Me la puse delante como a una vidriera escribiendo la primera escena de Chau Misterix y se me abrió como una caja de Pandora inagotable. Confieso que al principio no terminaba de verlo al proyecto. Cuatro chicos de diez años en una vereda del 58. ¿Se soportaba eso en el teatro? ¿Podían cuatro adultos peludos representarlos sin que derrape en bochorno? La había imaginado alguna vez como comedia musical y fue el maestro Monti en uno de sus talleres el que me puso en vereda. Literalmente. El que me impulsó a mirar esas baldosas, a dejarlas hablar, a olvidarme de lo probado y a trabajar sobre lo probable. Y sobre lo improbable, incluso, si era necesario. Si hubiera que dedicarle a alguien este libro, sería al maestro Monti. Mirando esa vereda apareció todo lo demás, como si ese espacio de deslinde contuviera en su paso obligado a todo lo de más adentro y a todo lo de más afuera. De esa caja apareció la terraza de aquel pehache, mi refugio solitario. Y de allí, instalado como espacio de inicio de La casita, vino el interior, chiquito, con sus colores y sus objetos. Y el baño adonde me mandaba mi viejo a purgar quilombos.

Enfrente de aquella vereda estaba el club. El 3 de Febrero. El Trede. Tener un club cruzando la calle es como vivir en el esparcimiento. Lo disfruté mucho de chico, pero apenas crecí, no sé por qué me mudé a otro club dos estaciones más allá. Los bailes de carnaval en la cancha de básquet, los viejos en la de bochas, el bufett donde mi padre se tomaba los domingos el Cinzano, las mesas de billar. Era clavado que iba a parar a una obra. Fue a parar a tres. Es el espacio de Cumbia…, el de la última escena de Chau… y aludido en Rápido… Es el lugar desde el que llega la música que contiene todo.

El último de los espacios está en el ángulo superior derecho de la figura. La casilla de guardabarreras. Allí donde la avenida 3 de Febrero cortaba las vías del Mitre. Era en aquel entonces un lugar inquietante. Uno de los guardabarreras llevaba a menudo mujeres al sucucho, y en mi imaginación siempre un poco podrida, convivían las escenas de sexo equilibrista sobre el banquito matero y las tragedias posibles: barreras no bajadas a tiempo con autos atropellados, trenes descarrilados por señales omitidas. Y toda esa sangre toda por el imperio rijoso del orgasmo ferroviario. De allí vino Rápido nocturno.
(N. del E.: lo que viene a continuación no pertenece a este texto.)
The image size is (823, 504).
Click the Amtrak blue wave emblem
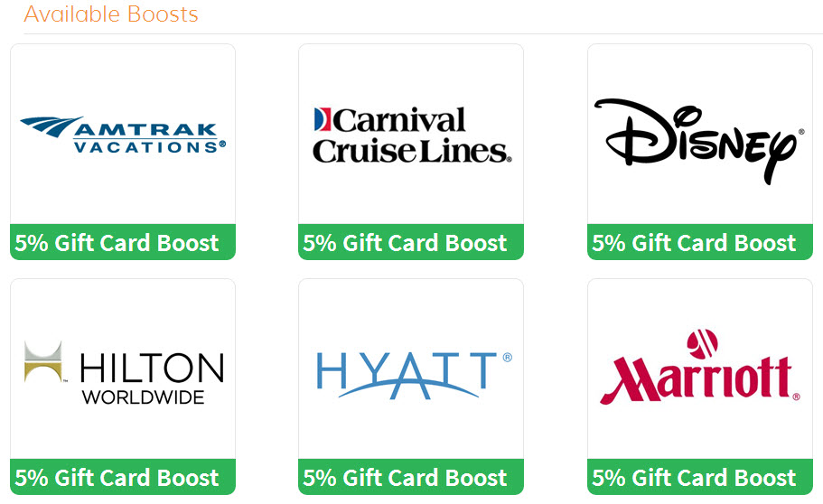click(51, 126)
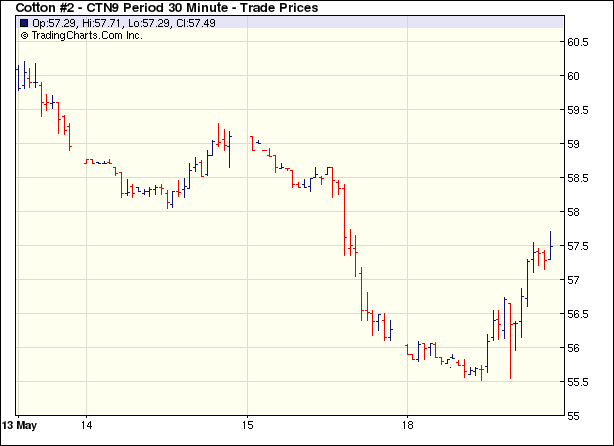Click the 58 price axis label
The height and width of the screenshot is (446, 614).
pos(575,212)
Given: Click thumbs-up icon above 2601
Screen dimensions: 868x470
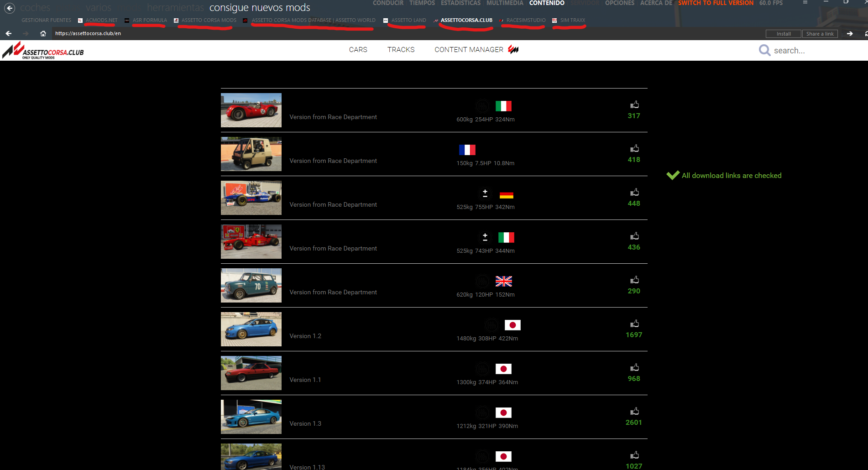Looking at the screenshot, I should [634, 412].
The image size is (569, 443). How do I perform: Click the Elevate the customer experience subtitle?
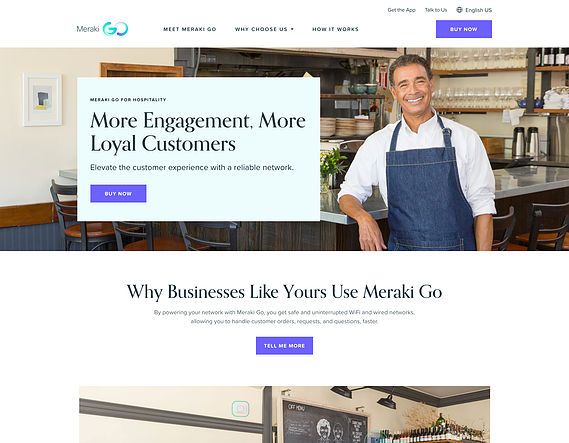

Como todo territorio, y por último, el rectángulo tiene sus habitantes. Rubén es claramente mi alter ego. Y sus padres son mis padres, pero recortados exclusivamente en su función más rentable arriba del escenario, la represiva. Obras estas de hijo quejoso, que reclama: ¡dame! Me duró hasta que nacieron los míos y empezaron las piezas que proclaman lo opuesto: te damos lo que podemos, hijo… Me debo alguna vez una obra que los ponga a mis viejos en su enorme estatura amorosa. Chiche no se llamaba así, pero era del perímetro, su casa estaba sobre la avenida casi llegando a las vías, enfrente a la casilla donde ejercía Cardone. A Miriam la veía seguido en el Trede, se llamaba como el personaje y me tenía tan tonto que coleccionaba por entonces en secreto unos cartoncitos que portaban su nombre: “Horquillas invisibles Miriam”. Rulo y Willy son un frankenstein hecho de pedazos de mi barra adolescente. Hay muchos ahí. Estoy yo también. Y mi amigo del alma sobre todo, el inefable Marcelo Blumenkranc. Pocha, Porota y su madre están tomadas también de un natural vecino.

Y por último está la Titi. Titina en la otra obra. Que era la Titi y lo seguirá siendo en el castillo de naipes que arman y en el que viven los mitos personales. Vivía en la trastienda de la florería de su padre, en una prefabricada agregada al fondo. Era frágil. Y creo que nos buscábamos ansiosos en la fragilidad. Cuando crecimos nos dieron pudor esas cosas de chicos, los cuerpos no eran los mismos. Y no nos dimos más bola. Pasé muchos días en ese negocio calentado a querosén, mirando el arte insólito y admirable de don Alfredo: las esculturas que hacía con flores envarilladas con alambre sobre coronas y palmas. Era hija única. Su madre se llamaba Ema, era asmática, y su vida entre flores parecía un desafío épico. De Titi después de mi mudanza supe poco; que trabajaba de profesora de inglés, me dijeron una vez. Y otra después que murió en un accidente de autos en Brasil. Todo lo demás de su vida como Titina en la obra es pura imaginación mía.

Acá otra dedicatoria más que podría tener este libro. A la Titi.